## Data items
○ ○ ○ ○ ○
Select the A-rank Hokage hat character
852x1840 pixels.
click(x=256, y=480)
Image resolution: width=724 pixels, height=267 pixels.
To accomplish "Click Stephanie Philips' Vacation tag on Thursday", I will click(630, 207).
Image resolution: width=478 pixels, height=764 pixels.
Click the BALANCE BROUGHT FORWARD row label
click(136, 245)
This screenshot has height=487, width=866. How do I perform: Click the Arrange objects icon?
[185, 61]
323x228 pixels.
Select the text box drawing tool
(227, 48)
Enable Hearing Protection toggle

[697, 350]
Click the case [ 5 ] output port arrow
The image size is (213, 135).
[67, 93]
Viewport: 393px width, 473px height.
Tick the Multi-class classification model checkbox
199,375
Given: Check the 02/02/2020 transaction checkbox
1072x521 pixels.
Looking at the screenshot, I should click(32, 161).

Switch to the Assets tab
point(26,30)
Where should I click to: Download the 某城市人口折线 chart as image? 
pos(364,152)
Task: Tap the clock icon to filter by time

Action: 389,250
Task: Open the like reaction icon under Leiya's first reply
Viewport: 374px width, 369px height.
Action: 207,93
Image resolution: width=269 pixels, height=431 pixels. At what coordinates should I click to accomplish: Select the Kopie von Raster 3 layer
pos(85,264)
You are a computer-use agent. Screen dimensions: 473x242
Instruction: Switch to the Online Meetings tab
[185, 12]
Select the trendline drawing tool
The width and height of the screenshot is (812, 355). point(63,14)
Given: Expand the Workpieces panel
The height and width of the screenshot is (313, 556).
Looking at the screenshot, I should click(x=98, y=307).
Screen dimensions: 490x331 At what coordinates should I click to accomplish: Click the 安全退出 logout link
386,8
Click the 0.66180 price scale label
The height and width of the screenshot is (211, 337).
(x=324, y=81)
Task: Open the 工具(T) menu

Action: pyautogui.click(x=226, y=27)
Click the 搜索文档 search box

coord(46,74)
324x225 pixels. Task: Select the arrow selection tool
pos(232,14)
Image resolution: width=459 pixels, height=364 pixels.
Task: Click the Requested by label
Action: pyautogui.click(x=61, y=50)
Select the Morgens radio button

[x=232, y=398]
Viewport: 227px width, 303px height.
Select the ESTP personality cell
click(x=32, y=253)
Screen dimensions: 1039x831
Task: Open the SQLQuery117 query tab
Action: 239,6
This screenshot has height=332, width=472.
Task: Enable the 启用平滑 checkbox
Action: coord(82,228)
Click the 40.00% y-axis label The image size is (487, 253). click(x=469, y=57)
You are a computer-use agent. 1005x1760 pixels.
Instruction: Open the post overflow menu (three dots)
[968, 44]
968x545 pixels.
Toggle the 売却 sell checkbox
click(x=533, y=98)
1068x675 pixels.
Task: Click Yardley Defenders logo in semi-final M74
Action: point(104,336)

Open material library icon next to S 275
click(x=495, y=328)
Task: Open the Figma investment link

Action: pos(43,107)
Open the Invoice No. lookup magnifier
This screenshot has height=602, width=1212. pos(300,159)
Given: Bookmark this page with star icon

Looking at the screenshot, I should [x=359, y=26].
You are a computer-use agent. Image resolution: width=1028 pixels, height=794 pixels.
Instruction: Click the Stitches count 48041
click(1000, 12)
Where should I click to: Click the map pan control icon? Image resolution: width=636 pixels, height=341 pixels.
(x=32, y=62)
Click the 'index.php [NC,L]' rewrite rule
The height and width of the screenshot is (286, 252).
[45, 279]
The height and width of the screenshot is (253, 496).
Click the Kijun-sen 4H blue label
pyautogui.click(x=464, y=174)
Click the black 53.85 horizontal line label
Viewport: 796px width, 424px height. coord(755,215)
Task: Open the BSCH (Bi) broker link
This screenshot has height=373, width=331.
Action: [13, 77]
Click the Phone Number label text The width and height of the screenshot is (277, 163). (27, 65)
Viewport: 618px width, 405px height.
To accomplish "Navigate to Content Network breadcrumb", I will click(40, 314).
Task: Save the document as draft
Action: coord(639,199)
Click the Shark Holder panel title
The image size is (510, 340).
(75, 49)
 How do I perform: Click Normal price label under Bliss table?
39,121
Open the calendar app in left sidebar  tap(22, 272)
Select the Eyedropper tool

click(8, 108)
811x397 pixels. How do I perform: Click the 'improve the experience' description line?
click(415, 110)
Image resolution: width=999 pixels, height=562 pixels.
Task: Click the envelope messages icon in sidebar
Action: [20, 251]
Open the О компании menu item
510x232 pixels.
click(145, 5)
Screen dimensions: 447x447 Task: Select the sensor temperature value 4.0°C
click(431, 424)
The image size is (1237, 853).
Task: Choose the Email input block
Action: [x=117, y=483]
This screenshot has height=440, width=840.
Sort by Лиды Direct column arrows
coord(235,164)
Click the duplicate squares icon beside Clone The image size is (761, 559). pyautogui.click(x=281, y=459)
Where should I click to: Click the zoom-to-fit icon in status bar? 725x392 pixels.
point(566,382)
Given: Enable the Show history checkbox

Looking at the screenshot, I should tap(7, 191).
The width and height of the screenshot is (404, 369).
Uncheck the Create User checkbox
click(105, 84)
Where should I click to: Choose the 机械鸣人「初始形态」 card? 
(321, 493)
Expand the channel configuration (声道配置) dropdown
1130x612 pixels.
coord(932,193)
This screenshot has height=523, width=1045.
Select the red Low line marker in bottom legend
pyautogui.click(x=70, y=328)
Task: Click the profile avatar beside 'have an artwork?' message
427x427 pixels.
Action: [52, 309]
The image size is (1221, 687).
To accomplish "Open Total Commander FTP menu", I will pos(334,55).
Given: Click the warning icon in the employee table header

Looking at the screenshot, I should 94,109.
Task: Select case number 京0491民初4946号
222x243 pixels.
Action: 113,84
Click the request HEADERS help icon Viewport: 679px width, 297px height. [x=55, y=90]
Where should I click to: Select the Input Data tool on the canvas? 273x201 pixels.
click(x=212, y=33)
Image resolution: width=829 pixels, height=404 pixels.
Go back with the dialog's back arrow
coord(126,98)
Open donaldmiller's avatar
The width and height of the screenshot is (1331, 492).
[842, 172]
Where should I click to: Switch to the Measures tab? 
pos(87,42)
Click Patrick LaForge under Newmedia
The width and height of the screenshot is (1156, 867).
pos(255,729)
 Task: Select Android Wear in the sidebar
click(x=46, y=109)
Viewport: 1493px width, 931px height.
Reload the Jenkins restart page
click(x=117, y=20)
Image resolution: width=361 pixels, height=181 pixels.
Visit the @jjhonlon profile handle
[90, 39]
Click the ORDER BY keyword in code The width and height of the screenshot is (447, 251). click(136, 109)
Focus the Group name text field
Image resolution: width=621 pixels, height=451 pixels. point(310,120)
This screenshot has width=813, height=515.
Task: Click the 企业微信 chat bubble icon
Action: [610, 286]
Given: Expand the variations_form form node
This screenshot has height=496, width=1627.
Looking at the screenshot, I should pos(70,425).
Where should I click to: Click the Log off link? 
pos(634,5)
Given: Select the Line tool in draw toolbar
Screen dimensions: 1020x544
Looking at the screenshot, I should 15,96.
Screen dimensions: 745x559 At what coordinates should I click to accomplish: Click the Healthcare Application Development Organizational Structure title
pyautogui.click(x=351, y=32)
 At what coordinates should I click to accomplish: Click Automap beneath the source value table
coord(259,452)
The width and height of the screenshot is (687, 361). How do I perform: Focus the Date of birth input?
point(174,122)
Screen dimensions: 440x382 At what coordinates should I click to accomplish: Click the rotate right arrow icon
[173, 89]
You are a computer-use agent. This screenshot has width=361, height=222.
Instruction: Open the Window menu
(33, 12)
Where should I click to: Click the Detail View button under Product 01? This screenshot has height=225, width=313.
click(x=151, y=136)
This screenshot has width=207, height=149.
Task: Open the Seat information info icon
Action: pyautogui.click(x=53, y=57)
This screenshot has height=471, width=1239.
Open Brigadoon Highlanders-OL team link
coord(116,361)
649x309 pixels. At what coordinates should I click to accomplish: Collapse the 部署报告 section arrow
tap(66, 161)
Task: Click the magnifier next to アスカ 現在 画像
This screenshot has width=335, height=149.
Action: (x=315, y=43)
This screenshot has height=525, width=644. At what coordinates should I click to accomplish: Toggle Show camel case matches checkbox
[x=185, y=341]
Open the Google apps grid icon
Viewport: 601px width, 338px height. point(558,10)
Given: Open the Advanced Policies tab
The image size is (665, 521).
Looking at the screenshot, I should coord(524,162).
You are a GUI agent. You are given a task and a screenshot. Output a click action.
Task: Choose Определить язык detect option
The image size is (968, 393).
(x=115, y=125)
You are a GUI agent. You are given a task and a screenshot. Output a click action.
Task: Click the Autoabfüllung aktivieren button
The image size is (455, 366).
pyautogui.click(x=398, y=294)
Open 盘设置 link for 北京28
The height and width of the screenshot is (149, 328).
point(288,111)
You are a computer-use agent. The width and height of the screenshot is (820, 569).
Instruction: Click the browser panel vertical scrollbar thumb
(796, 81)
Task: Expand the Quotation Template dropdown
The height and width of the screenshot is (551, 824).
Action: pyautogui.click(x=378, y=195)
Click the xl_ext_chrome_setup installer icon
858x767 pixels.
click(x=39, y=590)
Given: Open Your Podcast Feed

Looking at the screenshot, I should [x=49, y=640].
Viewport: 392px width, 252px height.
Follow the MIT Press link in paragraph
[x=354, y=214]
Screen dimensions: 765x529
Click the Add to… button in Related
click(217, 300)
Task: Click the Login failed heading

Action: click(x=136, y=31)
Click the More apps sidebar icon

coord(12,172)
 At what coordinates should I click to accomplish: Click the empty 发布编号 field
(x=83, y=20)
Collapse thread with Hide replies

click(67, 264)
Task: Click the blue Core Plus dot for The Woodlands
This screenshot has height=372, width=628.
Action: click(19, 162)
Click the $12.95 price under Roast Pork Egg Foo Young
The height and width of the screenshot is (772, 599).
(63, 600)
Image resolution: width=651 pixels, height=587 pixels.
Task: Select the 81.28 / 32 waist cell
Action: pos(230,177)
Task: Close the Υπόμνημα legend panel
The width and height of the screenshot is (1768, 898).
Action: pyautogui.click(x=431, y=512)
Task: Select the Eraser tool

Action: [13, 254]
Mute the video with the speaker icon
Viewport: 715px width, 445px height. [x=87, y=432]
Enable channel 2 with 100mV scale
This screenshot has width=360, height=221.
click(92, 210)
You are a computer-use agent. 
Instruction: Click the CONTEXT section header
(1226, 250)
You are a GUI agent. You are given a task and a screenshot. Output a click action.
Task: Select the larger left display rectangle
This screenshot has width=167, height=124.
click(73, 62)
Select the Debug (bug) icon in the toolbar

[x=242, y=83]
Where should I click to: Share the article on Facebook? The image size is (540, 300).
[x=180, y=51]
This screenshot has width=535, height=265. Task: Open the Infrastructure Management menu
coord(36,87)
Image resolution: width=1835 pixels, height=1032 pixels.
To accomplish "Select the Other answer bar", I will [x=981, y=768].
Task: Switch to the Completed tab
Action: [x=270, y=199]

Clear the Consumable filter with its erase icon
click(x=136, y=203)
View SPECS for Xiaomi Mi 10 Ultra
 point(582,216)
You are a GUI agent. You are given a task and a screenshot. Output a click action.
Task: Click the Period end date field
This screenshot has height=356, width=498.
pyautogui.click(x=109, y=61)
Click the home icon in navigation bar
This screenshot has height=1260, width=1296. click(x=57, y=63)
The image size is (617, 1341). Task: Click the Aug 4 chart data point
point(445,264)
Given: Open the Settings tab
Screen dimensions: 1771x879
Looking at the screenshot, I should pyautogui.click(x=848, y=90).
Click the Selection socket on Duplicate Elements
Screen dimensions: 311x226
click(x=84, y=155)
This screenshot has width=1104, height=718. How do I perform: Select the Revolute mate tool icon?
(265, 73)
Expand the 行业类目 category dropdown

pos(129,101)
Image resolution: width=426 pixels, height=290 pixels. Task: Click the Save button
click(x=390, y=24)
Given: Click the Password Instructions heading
○ ○ ○ ○ ○
Quote exactly the first line of the entries and every line after it, stopping with the line that contains "Viewport: 393px width, 473px height.".

## Response for this exercise
Select the A-rank Hokage hat character
852x1840 pixels.
click(x=256, y=480)
Image resolution: width=724 pixels, height=267 pixels.
To accomplish "Click Stephanie Philips' Vacation tag on Thursday", I will click(630, 207).
Image resolution: width=478 pixels, height=764 pixels.
Click the BALANCE BROUGHT FORWARD row label
click(136, 245)
This screenshot has height=487, width=866. How do I perform: Click the Arrange objects icon?
[185, 61]
323x228 pixels.
Select the text box drawing tool
(227, 48)
Enable Hearing Protection toggle

[697, 350]
Click the case [ 5 ] output port arrow
The image size is (213, 135).
[67, 93]
Viewport: 393px width, 473px height.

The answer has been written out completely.